Huw Hughes, Secretary at the Seiont, Gwyrfai and Llyfni Angling Society, said: “It's beyond belief that it's taken 22 years of complaining, campaigning, and eventually legal processes, for the authorities to admit their failure in regulating pollution and other activities which have driven the Arctic char to the brink - an iconic Welsh fish which by its presence highlights our supposedly pristine environment. In my opinion this fish has been driven onto the edge of extinction by regulatory inactivity. In light of Fish Legal's sterling work we now sincerely hope that the urgency required will now be directed into clearing up this mess, and all involved, especially Dwr Cymru / Welsh Water, will fully co-operate in this operation"
William Rundle, Head Solicitor at Fish Legal, commented: “It has been an uphill struggle to get the regulator to admit to failures in its investigation. We now hope they will undertake their new investigation quickly and without fear or favor. The situation needs to improve soon if the char are to reverse their tragic decline."

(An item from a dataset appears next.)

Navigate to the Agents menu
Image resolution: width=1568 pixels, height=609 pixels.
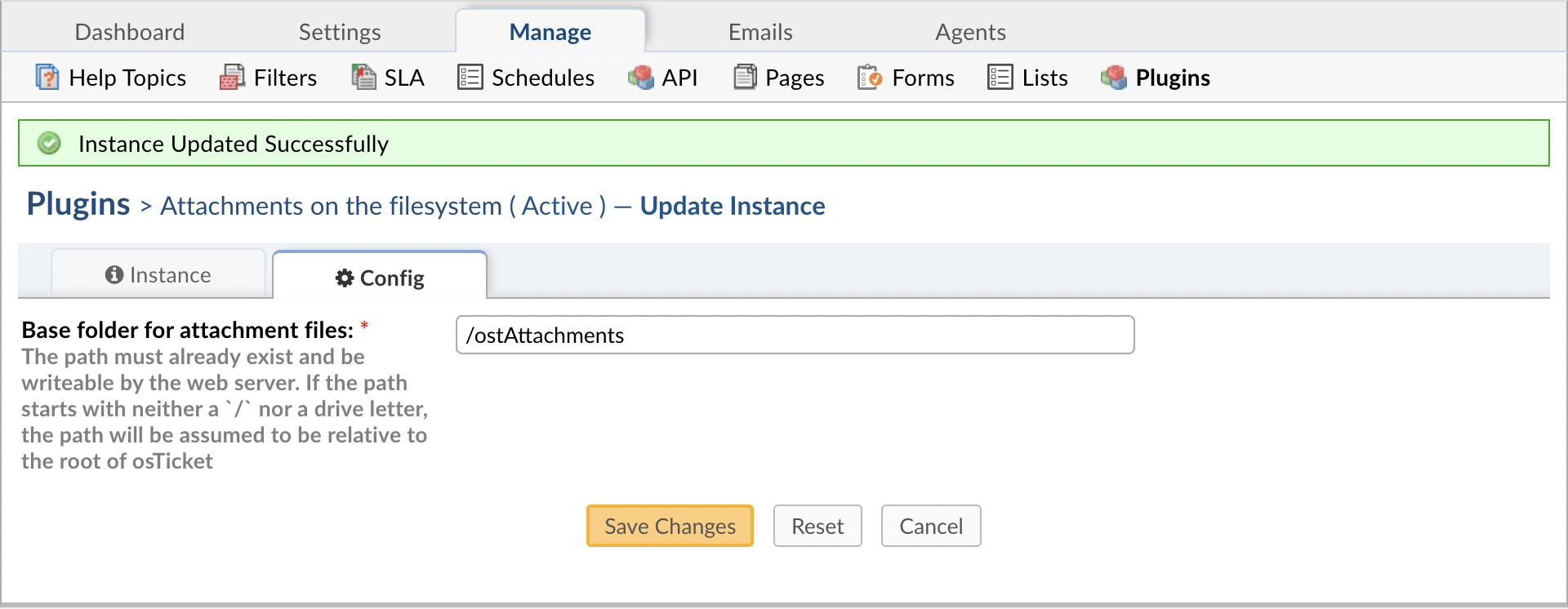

He further commented: “Dwr Cymru / Welsh Water is a major polluter throughout Wales and has put significant resources into obstructing our progress in this case. Based on past experience I would expect them to continue to fight the regulator in any new decision imposing greater (or any) liability on them for their damaging activities. However, we hope that they will now take a more constructive approach to this problem given the serious state of the SSSI and its rare fish, and put their significant influence into better protecting the environment. Actions will speak louder than words.”

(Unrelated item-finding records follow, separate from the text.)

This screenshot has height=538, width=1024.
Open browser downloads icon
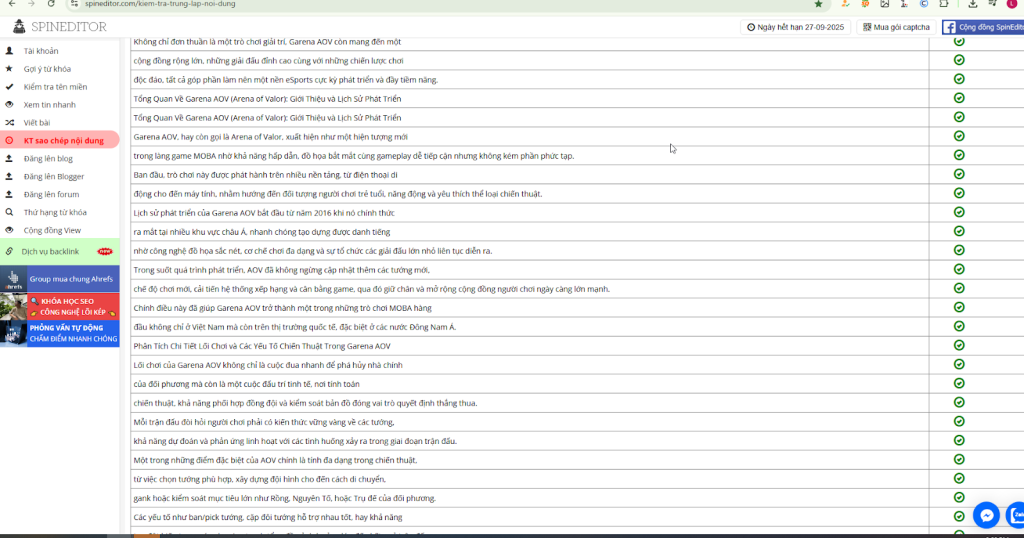[x=973, y=4]
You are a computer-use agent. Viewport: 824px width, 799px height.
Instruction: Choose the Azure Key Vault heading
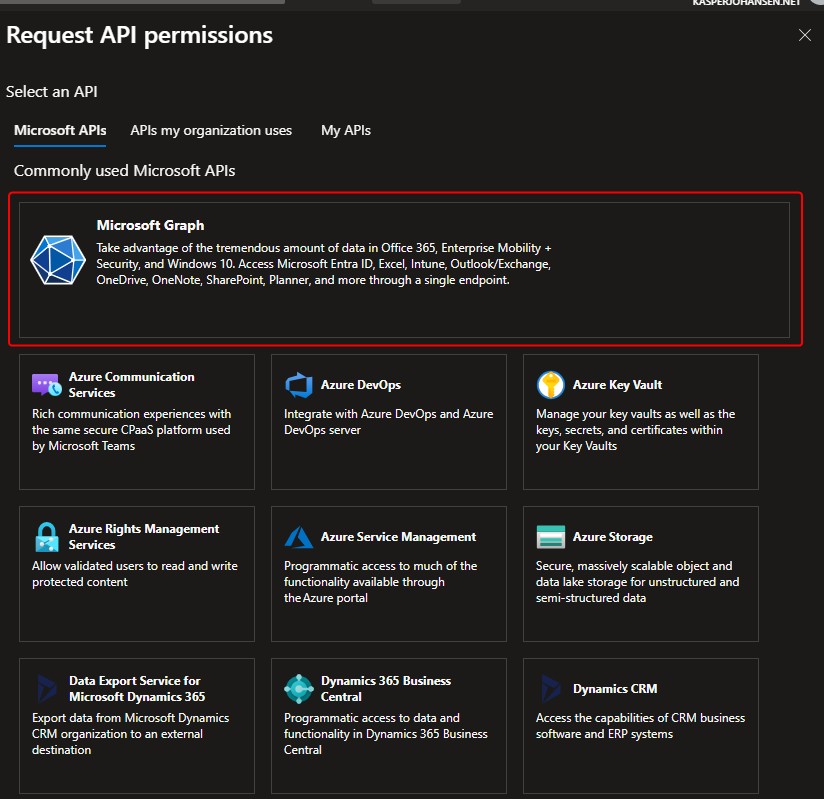[617, 385]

Mark Lloyd, Chief Executive of Fish Legal and the Angling Trust said: “It should not have taken 20 years for the regulator to recognise it can do more to stop a water company pouring sewage into a beautiful mountain lake containing unique and endangered fish. Natural Resources Wales needs to have a long hard look at how they have failed to protect the natural environment for so long. It is only because Fish Legal kept fighting through the courts that they finally agreed to take action and re-do their investigation lawfully. We are only able to fight these causes because of the support of thousands of Fish Legal member clubs and individual members of the Angling Trust and Fish Legal.”